4 Conclusions and policy implications

Our main conclusion is that strong changes in the construction and operation of new power plants have had a durable impact on the business cycle of the Chilean economy, mainly through the effects on GDP, investment, consumption, and employment. In other words, although the evolution of the Chilean economy is explained by a series of factors, we find that shocks in the energy market—excluding oil price shocks—are important elements in explaining not only the fluctuations of the business cycle but also in growth in the medium term.

First, under the counter factual scenario in which delays had not occurred for the entire simulated period of thirteen years—which we call the super-optimal scenario—, the cumulative growth rate for GDP would have been around 6.0% higher than under the baseline scenario. Private investment is the most strongly affected variable, with a cumulative growth rate of 12.79%. This result is relevant, considering that potential GDP growth in Chile is approximately \(3\%\).

Second, under the counter factual scenario in which delays do not occur from period six onward—which we call the optimal scenario—, the cumulative growth rate of GDP would be 2.75% higher than the baseline scenario.

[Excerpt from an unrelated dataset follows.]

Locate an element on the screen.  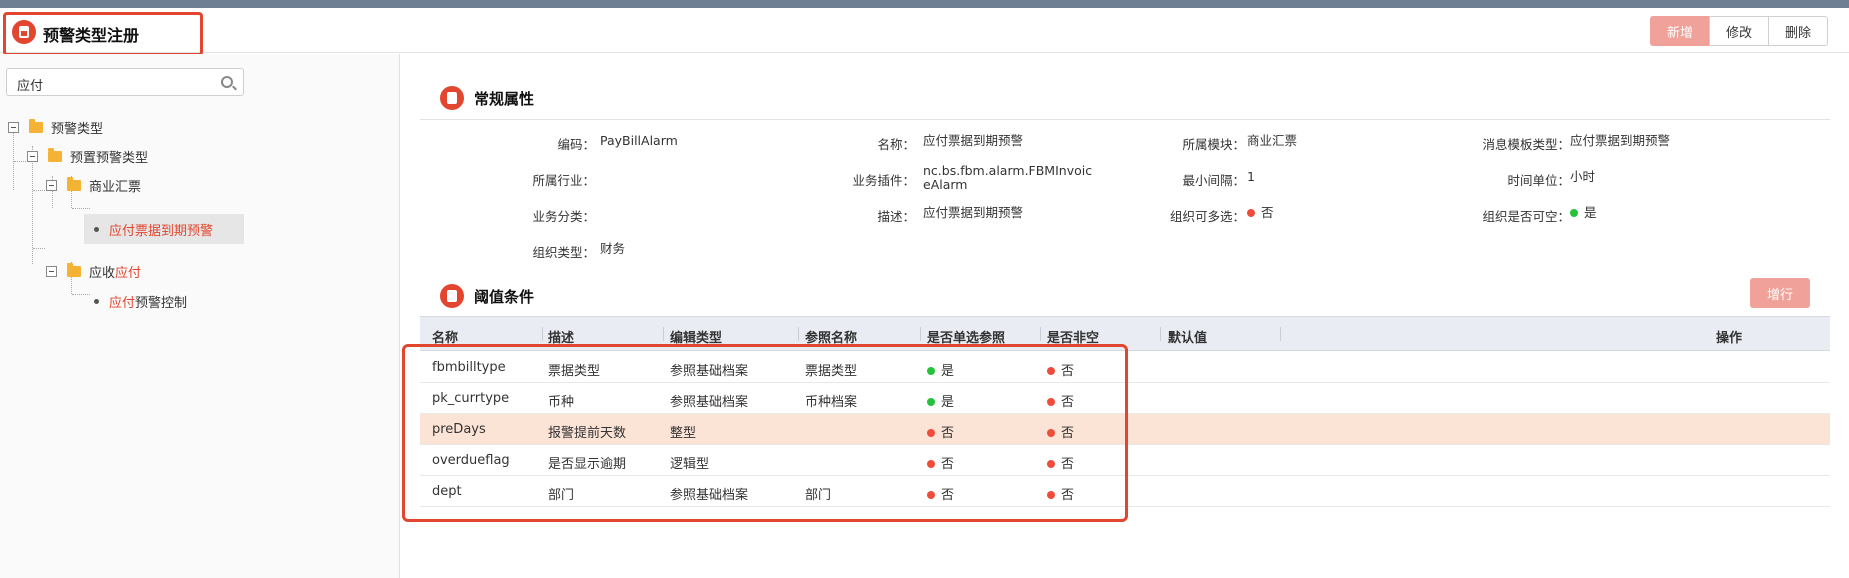
add-button: 新增 is located at coordinates (1680, 31).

This last result indicates that, ceteris paribus, the loss for the Chilean economy would be irreversible in almost a decade due to delays in building new power plants. The important economic costs of these delays have only been avoided thanks to the strong growth in investment in renewable energies. In this respect, the two main forces driving the development of renewable energies—both characteristics of the electricity market—are technological change and greater empowerment of society, which have driven the market and its regulation in this direction.

These results are relevant from an economic policy perspective because Chile has been an innovator in the liberalization of the electricity market and the introduction of competition in the sector, and a number of countries in Latin America followed Chile’s example. The recent Chilean experience, showing the dramatic impact of investment in the electricity sector on the economy, could help other countries improve the competitive market reforms in their electricity markets, so as to avoid unexpected fluctuations in the business cycle. At the same time, the impact of these fluctuations on the economy could lead other countries to question the benefits of implementing competitive market reforms in their electricity markets.

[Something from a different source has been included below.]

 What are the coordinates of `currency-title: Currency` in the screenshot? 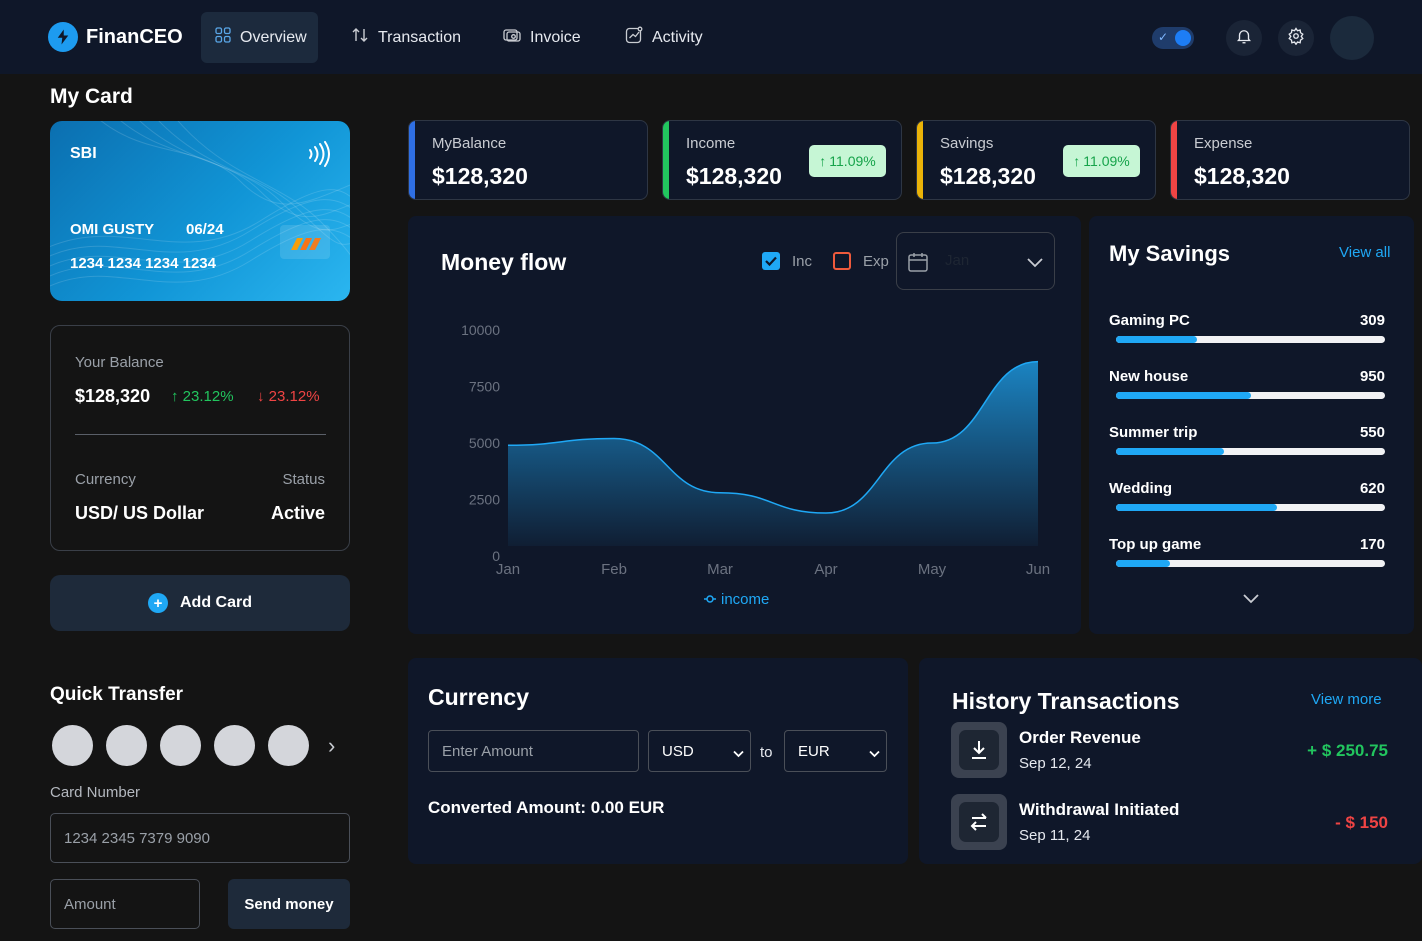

Finally, one of the main limitations of our study is that, because our model is based on simulations of a stylized model, we did not consider the environmental and health costs of building new power plants. Nevertheless, our results highlight the importance of decisions related to the regulation and planning of the installed capacity of the electricity system, as well as environmental and energy policy, regarding their effect on the business cycle and economic growth.